One summer I spent several weeks with a group called Volunteers for Peace in a small village helping to rebuild a Russian Orthodox Church. After the Revolution, which criminalized religion, the church had been turned into a library for a few decades and then allowed to decay. Elderly women still walked the village with small icons of the Messiah in their purses, sharing tales with me of how their grandmothers had carefully smuggled the art out when the church was originally closed. Rehabilitating the church was backbreaking but rewarding work, though probably not healthy. The first week was spent shoveling pigeon dung and hauling out refuse. Who knows what I inhaled?
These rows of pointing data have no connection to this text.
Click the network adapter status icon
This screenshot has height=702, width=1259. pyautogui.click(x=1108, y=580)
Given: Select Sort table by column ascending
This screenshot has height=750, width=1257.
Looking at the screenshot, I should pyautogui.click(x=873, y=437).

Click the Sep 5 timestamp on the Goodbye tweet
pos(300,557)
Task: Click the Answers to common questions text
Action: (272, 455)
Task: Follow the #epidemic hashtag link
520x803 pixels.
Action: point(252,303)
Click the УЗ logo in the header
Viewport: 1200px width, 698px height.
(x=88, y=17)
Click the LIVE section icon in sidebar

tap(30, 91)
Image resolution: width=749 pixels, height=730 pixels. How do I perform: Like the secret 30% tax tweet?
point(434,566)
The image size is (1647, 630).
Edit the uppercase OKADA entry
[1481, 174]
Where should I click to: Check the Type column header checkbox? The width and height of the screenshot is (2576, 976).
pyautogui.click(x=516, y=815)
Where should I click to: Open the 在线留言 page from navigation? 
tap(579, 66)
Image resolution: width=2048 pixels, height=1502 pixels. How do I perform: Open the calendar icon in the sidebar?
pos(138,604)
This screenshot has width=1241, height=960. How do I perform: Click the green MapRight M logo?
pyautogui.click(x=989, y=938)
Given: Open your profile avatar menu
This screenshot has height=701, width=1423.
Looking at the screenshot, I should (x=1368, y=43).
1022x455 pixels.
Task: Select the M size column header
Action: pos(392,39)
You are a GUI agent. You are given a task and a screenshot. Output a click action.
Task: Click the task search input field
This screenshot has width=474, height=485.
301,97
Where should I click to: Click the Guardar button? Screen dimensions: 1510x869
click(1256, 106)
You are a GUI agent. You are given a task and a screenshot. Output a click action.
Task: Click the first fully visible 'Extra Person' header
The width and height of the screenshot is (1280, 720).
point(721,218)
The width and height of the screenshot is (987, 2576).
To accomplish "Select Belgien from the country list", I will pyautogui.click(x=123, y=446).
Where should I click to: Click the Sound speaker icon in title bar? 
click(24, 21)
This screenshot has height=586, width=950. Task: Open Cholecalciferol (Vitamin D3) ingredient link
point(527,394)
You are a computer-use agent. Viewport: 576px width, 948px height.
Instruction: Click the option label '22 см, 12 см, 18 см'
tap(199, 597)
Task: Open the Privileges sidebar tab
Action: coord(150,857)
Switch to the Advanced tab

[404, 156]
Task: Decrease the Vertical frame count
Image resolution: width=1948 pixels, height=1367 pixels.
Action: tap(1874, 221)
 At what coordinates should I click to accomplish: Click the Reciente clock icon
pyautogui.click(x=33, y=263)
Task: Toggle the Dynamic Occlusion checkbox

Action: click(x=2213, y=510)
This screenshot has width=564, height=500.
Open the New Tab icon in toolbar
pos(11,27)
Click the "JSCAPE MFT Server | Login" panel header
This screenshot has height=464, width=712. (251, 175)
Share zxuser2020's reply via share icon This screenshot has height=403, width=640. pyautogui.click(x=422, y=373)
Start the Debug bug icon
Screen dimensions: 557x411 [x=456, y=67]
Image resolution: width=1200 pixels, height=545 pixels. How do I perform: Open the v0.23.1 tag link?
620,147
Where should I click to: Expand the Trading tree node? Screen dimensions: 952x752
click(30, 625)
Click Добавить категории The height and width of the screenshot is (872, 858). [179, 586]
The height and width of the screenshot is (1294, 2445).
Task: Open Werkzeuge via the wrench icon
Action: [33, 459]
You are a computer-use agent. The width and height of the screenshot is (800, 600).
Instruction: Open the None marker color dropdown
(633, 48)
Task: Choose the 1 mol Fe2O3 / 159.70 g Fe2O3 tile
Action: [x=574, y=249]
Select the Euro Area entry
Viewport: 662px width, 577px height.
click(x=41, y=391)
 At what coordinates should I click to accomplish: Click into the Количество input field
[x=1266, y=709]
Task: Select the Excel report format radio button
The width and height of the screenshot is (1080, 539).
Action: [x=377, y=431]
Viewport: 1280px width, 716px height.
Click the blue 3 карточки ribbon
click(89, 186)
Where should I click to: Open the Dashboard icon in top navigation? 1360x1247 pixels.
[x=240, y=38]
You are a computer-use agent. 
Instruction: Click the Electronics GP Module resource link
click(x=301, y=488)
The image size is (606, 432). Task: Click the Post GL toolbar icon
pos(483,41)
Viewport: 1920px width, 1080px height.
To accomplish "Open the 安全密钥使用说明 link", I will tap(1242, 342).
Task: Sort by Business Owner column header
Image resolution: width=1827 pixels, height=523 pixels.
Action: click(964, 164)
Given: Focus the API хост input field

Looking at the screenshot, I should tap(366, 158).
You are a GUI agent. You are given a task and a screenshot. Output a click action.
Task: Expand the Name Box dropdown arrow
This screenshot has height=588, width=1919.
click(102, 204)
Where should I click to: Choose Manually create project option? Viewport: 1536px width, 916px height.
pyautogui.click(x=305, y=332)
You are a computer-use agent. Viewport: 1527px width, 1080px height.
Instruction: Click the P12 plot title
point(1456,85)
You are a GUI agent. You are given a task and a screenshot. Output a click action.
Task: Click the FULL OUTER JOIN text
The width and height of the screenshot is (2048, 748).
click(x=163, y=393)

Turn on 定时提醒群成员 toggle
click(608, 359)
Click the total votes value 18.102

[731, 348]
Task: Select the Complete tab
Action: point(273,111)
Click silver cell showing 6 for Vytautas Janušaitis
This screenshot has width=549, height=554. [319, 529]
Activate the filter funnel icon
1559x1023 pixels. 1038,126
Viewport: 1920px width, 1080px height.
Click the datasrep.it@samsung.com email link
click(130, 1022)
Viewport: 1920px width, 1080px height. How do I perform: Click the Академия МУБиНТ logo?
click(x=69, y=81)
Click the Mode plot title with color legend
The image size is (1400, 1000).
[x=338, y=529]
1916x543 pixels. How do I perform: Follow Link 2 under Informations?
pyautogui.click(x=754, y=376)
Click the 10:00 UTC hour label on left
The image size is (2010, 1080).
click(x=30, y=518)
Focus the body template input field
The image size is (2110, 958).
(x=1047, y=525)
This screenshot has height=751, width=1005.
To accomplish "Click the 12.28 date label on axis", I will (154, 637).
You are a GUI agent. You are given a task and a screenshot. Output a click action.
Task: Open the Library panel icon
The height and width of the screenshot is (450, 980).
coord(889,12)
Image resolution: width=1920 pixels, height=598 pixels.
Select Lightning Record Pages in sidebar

But while in this village I made friends with a farmer who had three pleasant daughters around my age. They would invite me to dinner, and he would tell me about their life, which was clean and wholesome and with few things we would call luxuries but which were better than those around him. He was unique in the village, because he had left the collective farm to strike out on his own at a time when the government was beginning to allow private property. One of the first things he did was buy three broken down tractors and cannibalize their parts to rebuild one that would work.

After a year of farming, his first crop came in with bounty. He was promptly arrested for stealing. No one would have sold him a working tractor, the authorities told him, so clearly he stole it. In lieu of prison, he made a deal to provide some of his crop to help the collective farm meet its Socialist quota. When I asked if he resented that, he shrugged and said, "What else to do?" If he didn't pay, it was either prison or, like striking a match, he flicked the thumb and index finger of one hand against his other palm, they'd burn him down.

As the farmer continued to have more success each year, reaching yields 14 times and more the collective farm's -- something he credited to not overusing pesticides and rotating his crops -- along with simply working harder and taking pride in everything he did, his deal with the authorities continued to change. Not only was he providing for the collective farm when I met him, he was also providing for the hospital and orphanage.

Overall, it was clear he was happy, because he was "free" to do what he wanted on his own farm. His biggest pride: his house, which he had constructed himself from photos shown in an American "Better Homes and Garden" magazine from 20 years prior. He was confident his daughters would have a better life than him -- two of their boyfriends were already working with him -- and he was willing to work hard for that promise.

I tell these stories now because recent polls show young Americans increasingly prefer the idea of life in a socialist country. This sentiment is boosted by media glamorization of socialist politicians like Rep. Alexandria Ocasio-Cortez and Sen. Bernie Sanders, who portray government control as an effective, egalitarian force to solve all ills.

The lesson of history, though, is that all-powerful government is never egalitarian, nor is it effective. It is also easily corrupted. And for the uninformed -- like A.O.C. -- who say, what about the Nordic states? Do your research. Their success -- economic production -- has been driven by capitalism, though their social safety nets are generous. But without capitalism, the safety nets would not be possible.

In this debate, on one side is the capitalist farmer, my long-ago friend in Russia, responsible for himself, caring for his family and harvesting the rewards, which benefit many: orphanage and hospital, the town, the ecology, the nation. On the other side, people who merely go through the motions, following whatever government plan is devised, not responsible for the results, whether it leads to crumbling buildings, barren store shelves or pesticide-saturated farmland. And if you disagree with these people who control the all-powerful government? Better not. Or you might meet, two fingers of one hand flicked against the other palm: Your home and livelihood burned down.

Or worse.

Please don't be seduced by the false promises and misinformed prophets of socialism.

Jon K. Rust is publisher of the Southeast Missourian.